Salma Meremeta left Mafia, for work in the capital; “Honestly we are isolated and abandoned here, the government doesn’t care about us one bit — when I come home I am shocked by the lack of information here, it’s bad.”
Certainly for tourists the island is as close to paradise as it gets, and the isolation a “feature” of the attraction. However, it’s a recognised problem that rural people, particularly women, are marginalised from the creation, circulation and consumption of information. Ironically rural people are often far more critical, and vociferous about political policy issues (water and the price of basics) because they are living so close to the breadline. Yet media houses and reporters are based in capitals like Kampala and Nairobi, and infrastructure — lack of good roads and the expense of flying — makes distribution of newspapers extremely expensive (thus impossible). It is rare for reporters to get the resources, support and incentives to report on “rural” issues.

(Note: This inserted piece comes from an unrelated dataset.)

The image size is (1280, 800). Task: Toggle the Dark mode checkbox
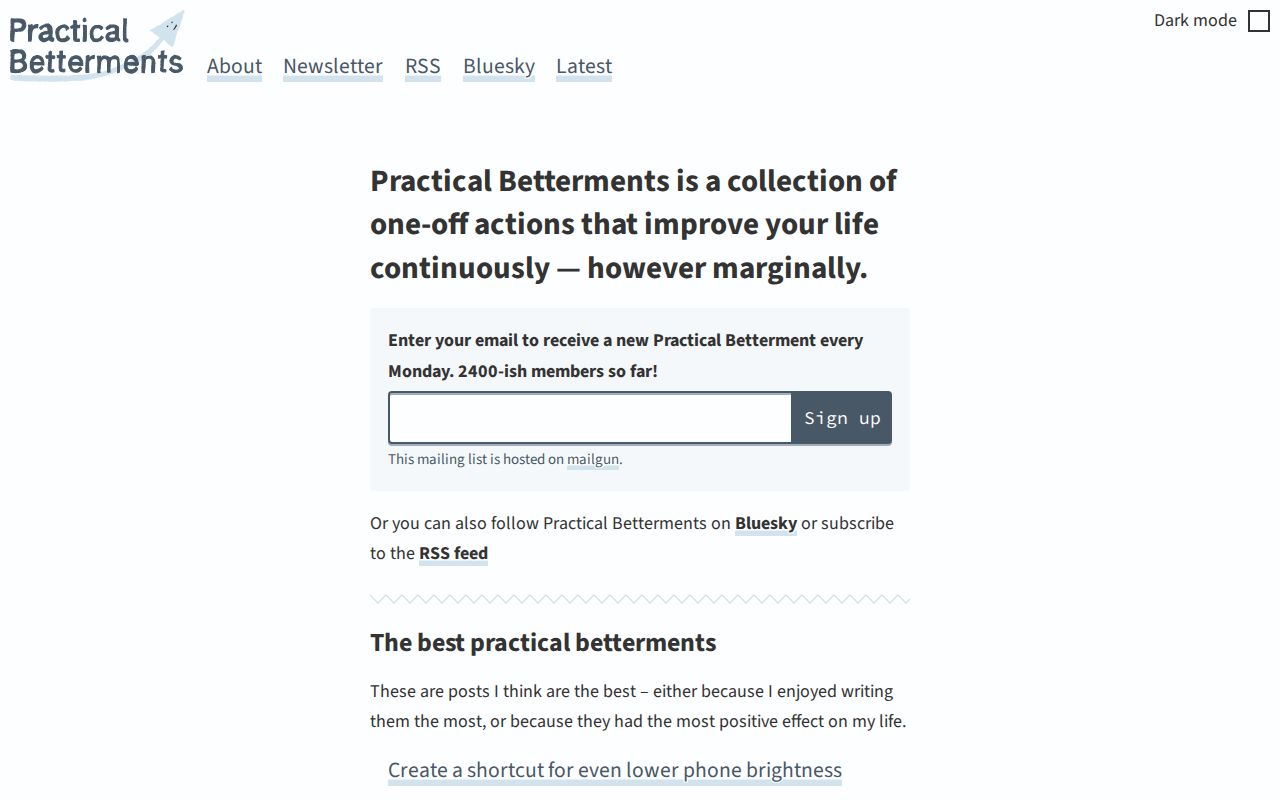click(1258, 20)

On Chole Mjini island (which is 250km south of Dar Es Salaam, Tanzania, 1.5 square km wide, in the middle of the Indian ocean) the main public space in the village is dominated by a television hooked up to one of the two electricity points on the island. Football results and news are the popular crowd-pleasers. Up to two hundred men at a time pay 200 TZ shillings (ten pence) to watch for the evening; for 100 TZ shillings they can also charge their phones. As Saidi, says “It’s not really ok for women to be in public watching television. But we are an oral culture, so for example things like health messages (recently the US government donated mosquito nets to the island) don’t get spread on tv on radio, but by word of mouth. Or by the Imam at the call to prayer. We’re extremely forgiving and compassionate here, as a Muslim culture, so our sick people, we have two HIV victims, they are looked after by us, they are not ostracised. If we feel our sheha’s (Chiefs) are being unreasonable or unfair, we ignore them, or get rid of them. The island is so small there’s a sort of democracy. Go to the mainland? Me! No, never, I love it here”.

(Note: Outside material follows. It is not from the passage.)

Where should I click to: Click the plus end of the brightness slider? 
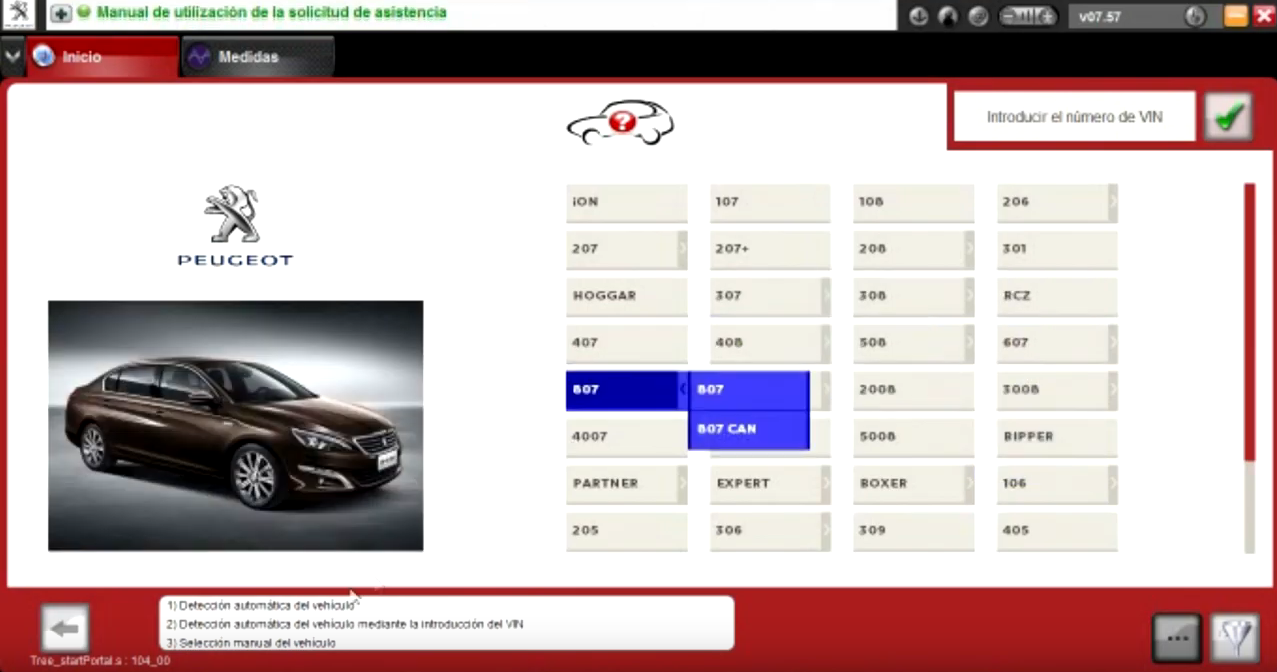1049,16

Figures for east African internet useage are not entirely accurate, but according to survey group Afrobarometer Tanzania scores the lowest, with just one per cent of the population having access to internet, . On Chole Mjini no-one has a computer, thus there is no internet access. Mama Dayema’s daughter, Mwana, is a striking, educated 24 year old with her mobile phone neatly wrapped in a flannel and tucked into her bra. She is ambivalent “Yes, I suppose part of me is interested in the fact that slavery was only abolished here in 1922, or the Shirazi Persians built palaces here in the past, but honestly I am more interested in modern things, like music and fashion from Dar Es Salaam, or football results, not history.”
One of the downsides of lack of information is the prevalence of gossip. People pick up snippets of news, but it gets mangled through the rumour mill. It’s telling that despite the lack of media in Swahili there is no concrete way to say “I am bored”.